▸ **Given information**:
== == ==
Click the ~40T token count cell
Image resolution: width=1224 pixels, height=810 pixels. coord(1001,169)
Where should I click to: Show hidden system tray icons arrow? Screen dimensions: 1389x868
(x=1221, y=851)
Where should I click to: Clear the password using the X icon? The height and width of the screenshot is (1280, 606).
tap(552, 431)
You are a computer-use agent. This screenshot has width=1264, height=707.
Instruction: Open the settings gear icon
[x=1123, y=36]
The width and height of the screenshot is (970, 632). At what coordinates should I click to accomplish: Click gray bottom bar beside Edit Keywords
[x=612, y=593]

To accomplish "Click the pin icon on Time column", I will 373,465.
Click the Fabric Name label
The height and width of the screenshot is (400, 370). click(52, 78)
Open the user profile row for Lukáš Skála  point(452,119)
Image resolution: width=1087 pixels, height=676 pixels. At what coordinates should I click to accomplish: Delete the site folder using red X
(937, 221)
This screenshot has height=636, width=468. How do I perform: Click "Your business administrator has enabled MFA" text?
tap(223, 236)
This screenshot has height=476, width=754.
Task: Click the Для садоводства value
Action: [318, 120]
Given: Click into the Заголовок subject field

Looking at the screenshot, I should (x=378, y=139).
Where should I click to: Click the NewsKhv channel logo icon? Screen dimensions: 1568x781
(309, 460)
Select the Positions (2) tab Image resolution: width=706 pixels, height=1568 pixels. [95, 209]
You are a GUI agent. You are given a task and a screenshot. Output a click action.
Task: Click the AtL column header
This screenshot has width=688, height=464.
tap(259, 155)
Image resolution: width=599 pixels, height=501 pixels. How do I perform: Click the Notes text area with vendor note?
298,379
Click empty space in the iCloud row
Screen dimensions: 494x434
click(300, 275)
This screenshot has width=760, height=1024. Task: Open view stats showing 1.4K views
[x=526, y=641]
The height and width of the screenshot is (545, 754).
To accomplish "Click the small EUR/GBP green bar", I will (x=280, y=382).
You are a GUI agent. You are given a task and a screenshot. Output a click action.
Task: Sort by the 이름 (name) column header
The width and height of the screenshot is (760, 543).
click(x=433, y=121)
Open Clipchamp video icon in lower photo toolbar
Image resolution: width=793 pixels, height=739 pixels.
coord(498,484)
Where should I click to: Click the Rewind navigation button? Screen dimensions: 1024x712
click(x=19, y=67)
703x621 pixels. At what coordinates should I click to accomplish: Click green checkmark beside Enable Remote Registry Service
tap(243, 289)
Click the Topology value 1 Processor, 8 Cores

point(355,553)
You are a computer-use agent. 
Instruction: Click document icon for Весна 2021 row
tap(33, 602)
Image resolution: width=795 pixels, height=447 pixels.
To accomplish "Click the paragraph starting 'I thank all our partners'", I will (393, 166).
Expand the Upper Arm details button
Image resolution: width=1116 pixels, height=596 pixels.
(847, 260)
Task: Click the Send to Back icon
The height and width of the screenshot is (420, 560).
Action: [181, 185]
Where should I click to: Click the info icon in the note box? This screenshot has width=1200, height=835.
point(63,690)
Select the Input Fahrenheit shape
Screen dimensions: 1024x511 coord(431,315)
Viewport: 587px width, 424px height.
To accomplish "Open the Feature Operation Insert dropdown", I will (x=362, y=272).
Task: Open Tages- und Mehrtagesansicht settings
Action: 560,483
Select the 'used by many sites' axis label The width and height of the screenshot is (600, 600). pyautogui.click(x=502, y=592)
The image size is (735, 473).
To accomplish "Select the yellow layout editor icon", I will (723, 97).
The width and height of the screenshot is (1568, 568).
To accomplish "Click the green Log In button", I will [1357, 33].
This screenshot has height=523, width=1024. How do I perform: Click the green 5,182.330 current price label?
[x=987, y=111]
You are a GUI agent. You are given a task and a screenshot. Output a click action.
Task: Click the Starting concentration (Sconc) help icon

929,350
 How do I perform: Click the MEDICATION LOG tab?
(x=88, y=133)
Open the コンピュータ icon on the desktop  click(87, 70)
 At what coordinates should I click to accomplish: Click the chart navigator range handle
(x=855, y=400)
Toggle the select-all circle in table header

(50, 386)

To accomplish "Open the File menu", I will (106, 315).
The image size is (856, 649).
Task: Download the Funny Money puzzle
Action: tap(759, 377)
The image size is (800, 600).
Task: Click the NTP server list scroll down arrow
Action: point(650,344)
== == ==
▸ **Directions**:
Set the records down again in full, exactly as they read.

▸ **Solution for this exercise**:
Click the ~40T token count cell
Image resolution: width=1224 pixels, height=810 pixels. coord(1001,169)
Where should I click to: Show hidden system tray icons arrow? Screen dimensions: 1389x868
(x=1221, y=851)
Where should I click to: Clear the password using the X icon? The height and width of the screenshot is (1280, 606).
tap(552, 431)
You are a computer-use agent. This screenshot has width=1264, height=707.
Instruction: Open the settings gear icon
[x=1123, y=36]
The width and height of the screenshot is (970, 632). At what coordinates should I click to accomplish: Click gray bottom bar beside Edit Keywords
[x=612, y=593]

To accomplish "Click the pin icon on Time column", I will 373,465.
Click the Fabric Name label
The height and width of the screenshot is (400, 370). click(52, 78)
Open the user profile row for Lukáš Skála  point(452,119)
Image resolution: width=1087 pixels, height=676 pixels. At what coordinates should I click to accomplish: Delete the site folder using red X
(937, 221)
This screenshot has height=636, width=468. How do I perform: Click "Your business administrator has enabled MFA" text?
tap(223, 236)
This screenshot has height=476, width=754.
Task: Click the Для садоводства value
Action: [318, 120]
Given: Click into the Заголовок subject field

Looking at the screenshot, I should (x=378, y=139).
Where should I click to: Click the NewsKhv channel logo icon? Screen dimensions: 1568x781
(309, 460)
Select the Positions (2) tab Image resolution: width=706 pixels, height=1568 pixels. [95, 209]
You are a GUI agent. You are given a task and a screenshot. Output a click action.
Task: Click the AtL column header
This screenshot has width=688, height=464.
tap(259, 155)
Image resolution: width=599 pixels, height=501 pixels. How do I perform: Click the Notes text area with vendor note?
298,379
Click empty space in the iCloud row
Screen dimensions: 494x434
click(300, 275)
This screenshot has width=760, height=1024. Task: Open view stats showing 1.4K views
[x=526, y=641]
The height and width of the screenshot is (545, 754).
To accomplish "Click the small EUR/GBP green bar", I will (x=280, y=382).
You are a GUI agent. You are given a task and a screenshot. Output a click action.
Task: Sort by the 이름 (name) column header
The width and height of the screenshot is (760, 543).
click(x=433, y=121)
Open Clipchamp video icon in lower photo toolbar
Image resolution: width=793 pixels, height=739 pixels.
coord(498,484)
Where should I click to: Click the Rewind navigation button? Screen dimensions: 1024x712
click(x=19, y=67)
703x621 pixels. At what coordinates should I click to accomplish: Click green checkmark beside Enable Remote Registry Service
tap(243, 289)
Click the Topology value 1 Processor, 8 Cores

point(355,553)
You are a computer-use agent. 
Instruction: Click document icon for Весна 2021 row
tap(33, 602)
Image resolution: width=795 pixels, height=447 pixels.
To accomplish "Click the paragraph starting 'I thank all our partners'", I will (393, 166).
Expand the Upper Arm details button
Image resolution: width=1116 pixels, height=596 pixels.
(847, 260)
Task: Click the Send to Back icon
The height and width of the screenshot is (420, 560).
Action: [181, 185]
Where should I click to: Click the info icon in the note box? This screenshot has width=1200, height=835.
point(63,690)
Select the Input Fahrenheit shape
Screen dimensions: 1024x511 coord(431,315)
Viewport: 587px width, 424px height.
To accomplish "Open the Feature Operation Insert dropdown", I will (x=362, y=272).
Task: Open Tages- und Mehrtagesansicht settings
Action: 560,483
Select the 'used by many sites' axis label The width and height of the screenshot is (600, 600). pyautogui.click(x=502, y=592)
The image size is (735, 473).
To accomplish "Select the yellow layout editor icon", I will (723, 97).
The width and height of the screenshot is (1568, 568).
To accomplish "Click the green Log In button", I will [1357, 33].
This screenshot has height=523, width=1024. How do I perform: Click the green 5,182.330 current price label?
[x=987, y=111]
You are a GUI agent. You are given a task and a screenshot. Output a click action.
Task: Click the Starting concentration (Sconc) help icon

929,350
 How do I perform: Click the MEDICATION LOG tab?
(x=88, y=133)
Open the コンピュータ icon on the desktop  click(87, 70)
 At what coordinates should I click to accomplish: Click the chart navigator range handle
(x=855, y=400)
Toggle the select-all circle in table header

(50, 386)

To accomplish "Open the File menu", I will (106, 315).
The image size is (856, 649).
Task: Download the Funny Money puzzle
Action: tap(759, 377)
The image size is (800, 600).
Task: Click the NTP server list scroll down arrow
Action: point(650,344)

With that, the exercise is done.